→ Working data:

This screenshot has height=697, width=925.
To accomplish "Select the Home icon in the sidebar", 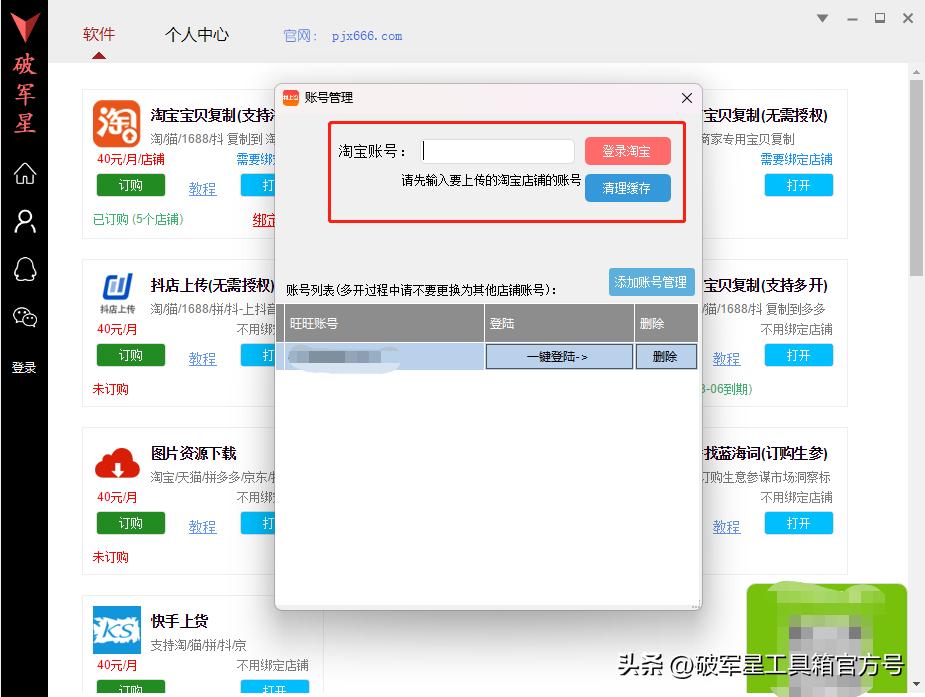I will click(24, 173).
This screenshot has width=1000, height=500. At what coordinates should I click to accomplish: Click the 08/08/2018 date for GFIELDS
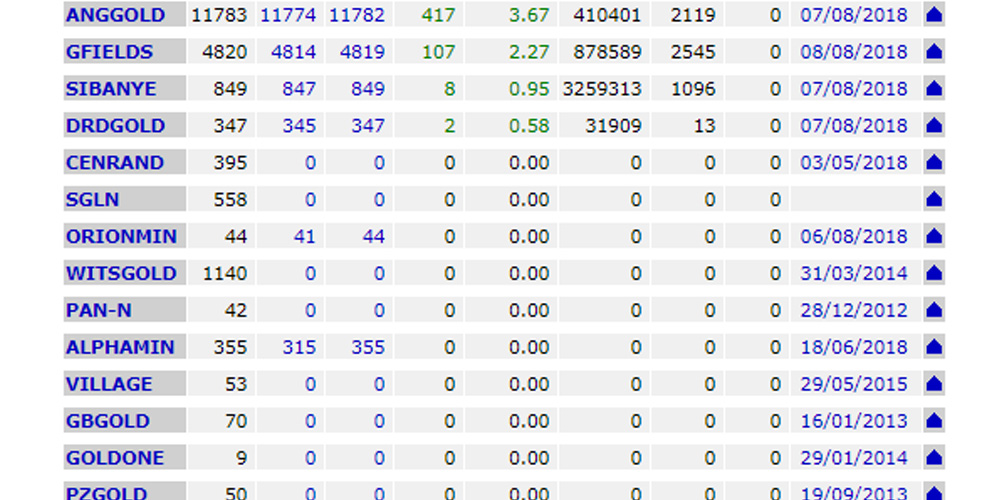click(853, 52)
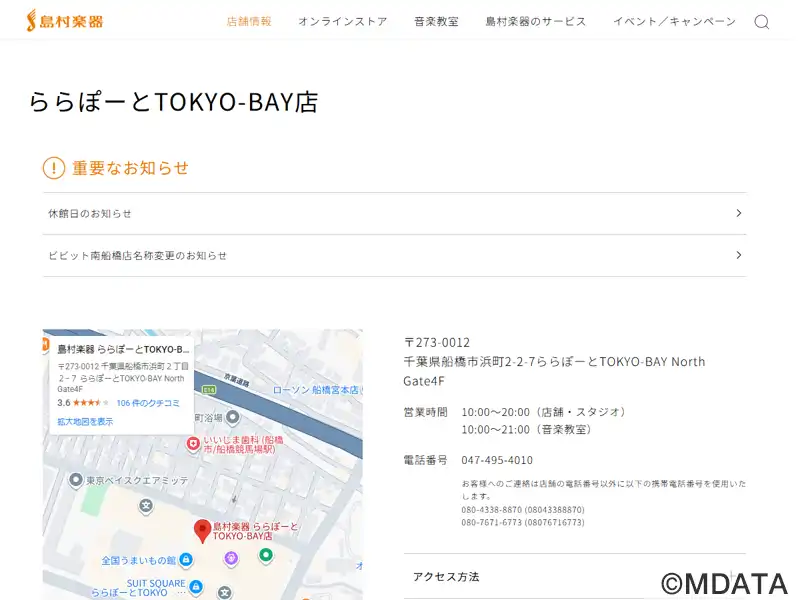Click the red store location pin
Screen dimensions: 800x600
202,530
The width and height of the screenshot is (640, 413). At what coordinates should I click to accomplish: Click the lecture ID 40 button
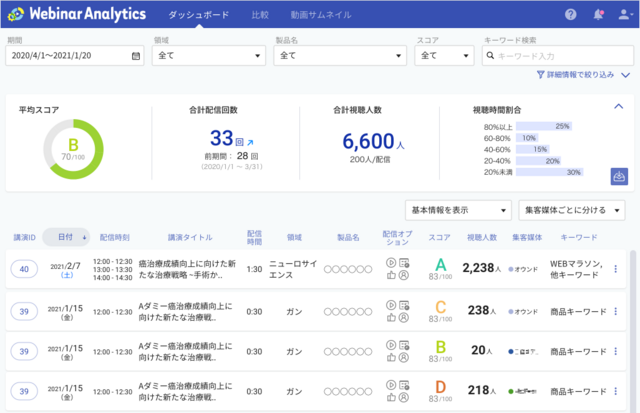(24, 267)
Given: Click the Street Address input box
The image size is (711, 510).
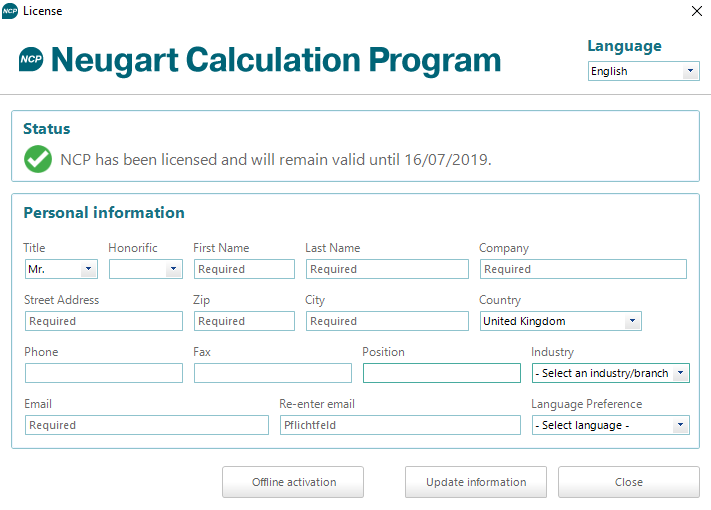Looking at the screenshot, I should [103, 321].
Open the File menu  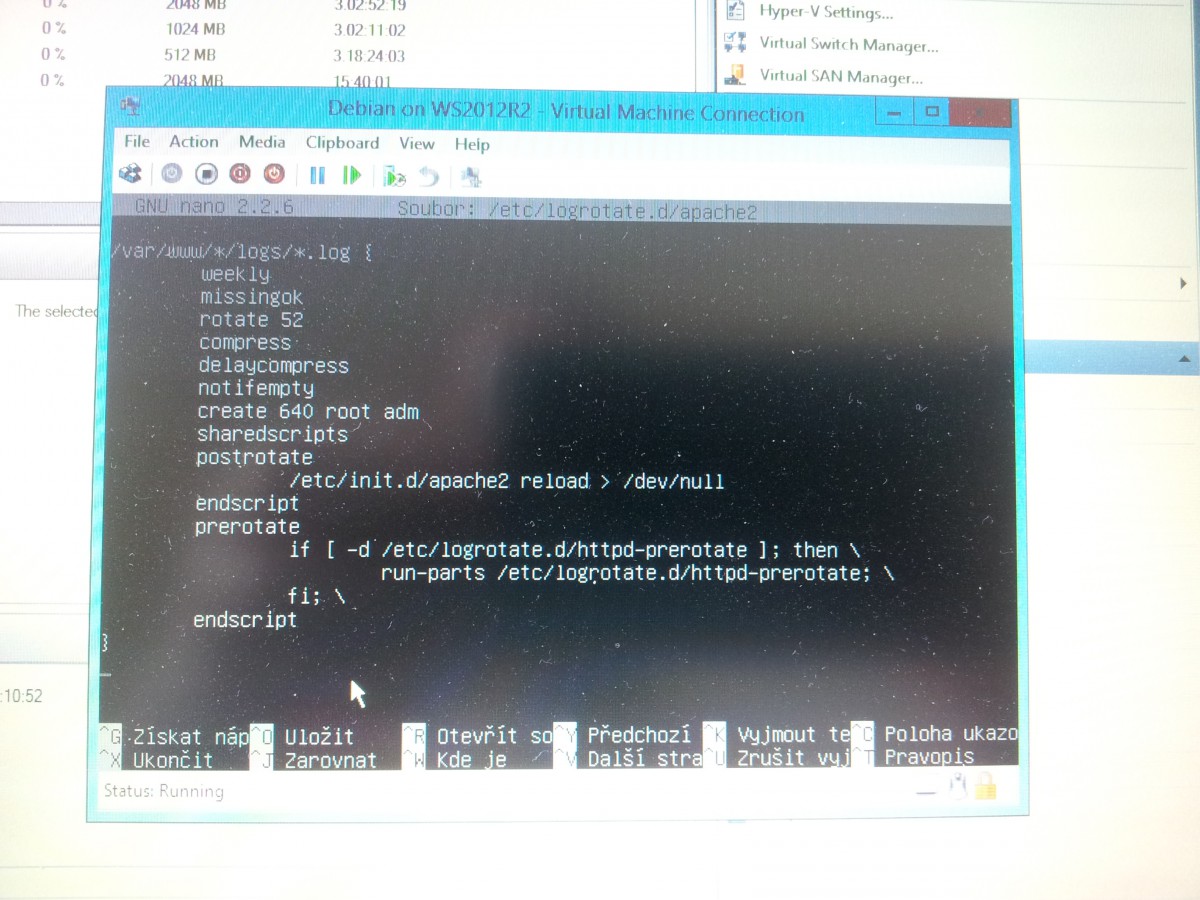(137, 142)
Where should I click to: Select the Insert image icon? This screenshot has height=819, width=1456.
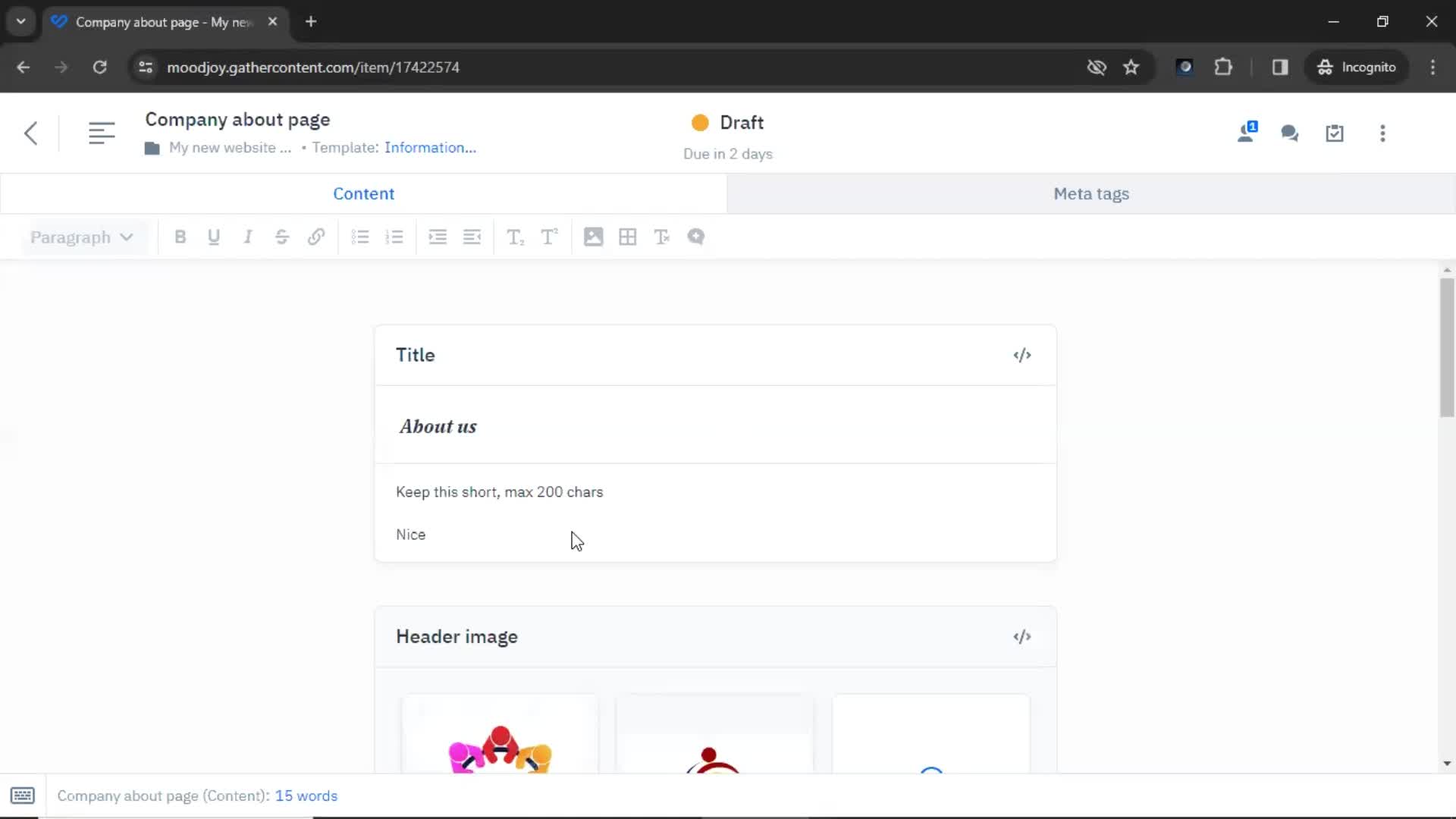[x=593, y=237]
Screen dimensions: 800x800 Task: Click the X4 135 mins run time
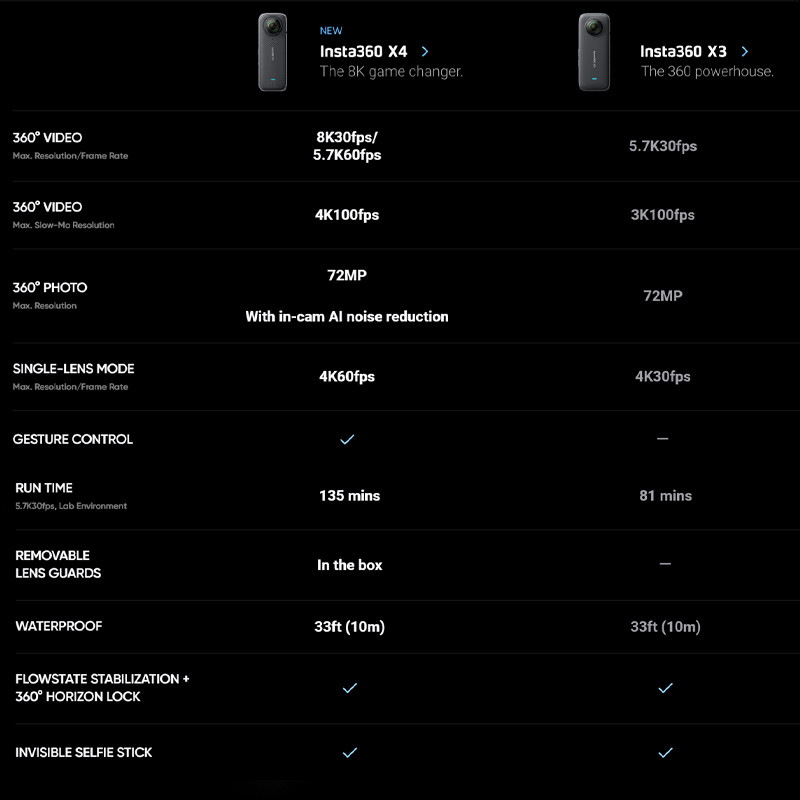click(x=349, y=495)

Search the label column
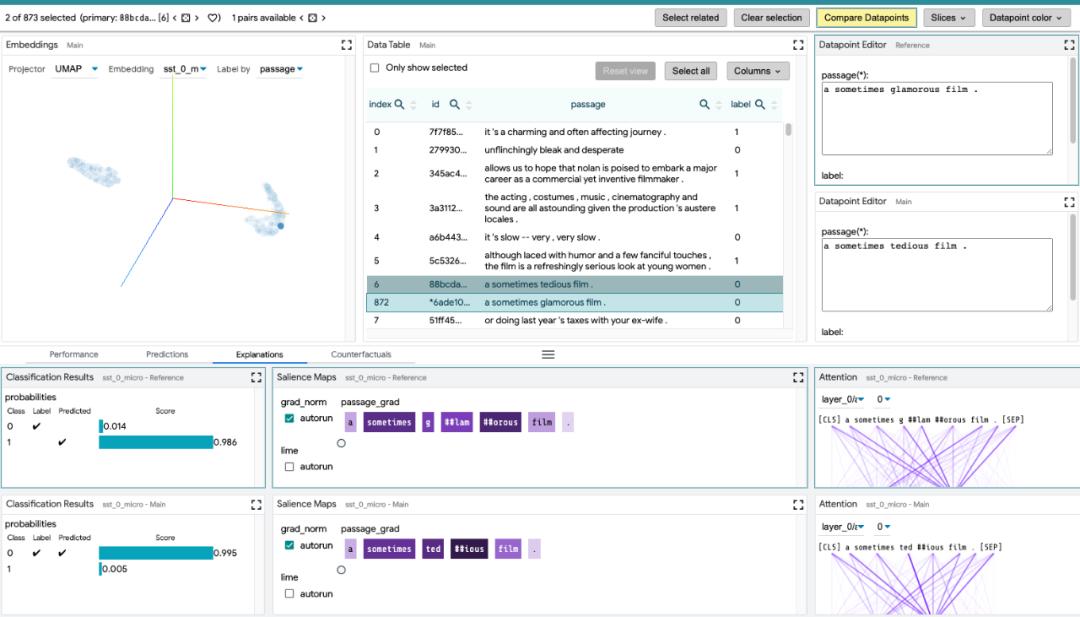(x=760, y=104)
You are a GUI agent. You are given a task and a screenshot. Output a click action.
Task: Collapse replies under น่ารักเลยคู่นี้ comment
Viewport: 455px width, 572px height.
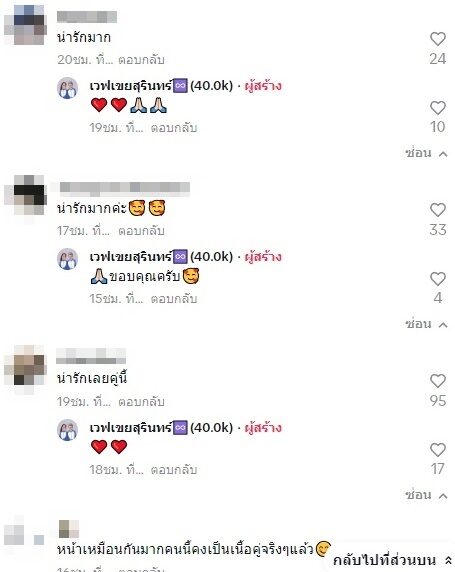[x=426, y=495]
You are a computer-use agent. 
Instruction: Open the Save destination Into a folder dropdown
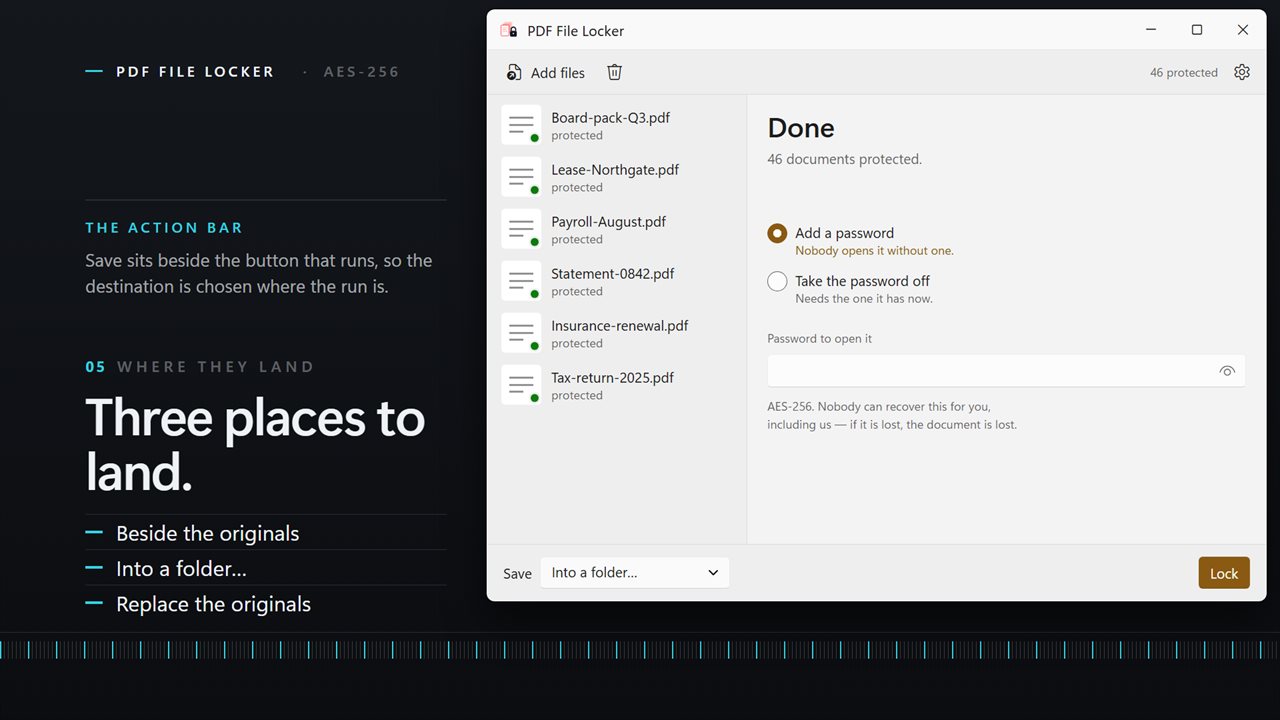[x=635, y=573]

→ Problem to solve: Only a number is wanted. Count the lines of the data that contain "agent".

→ Your solution: 2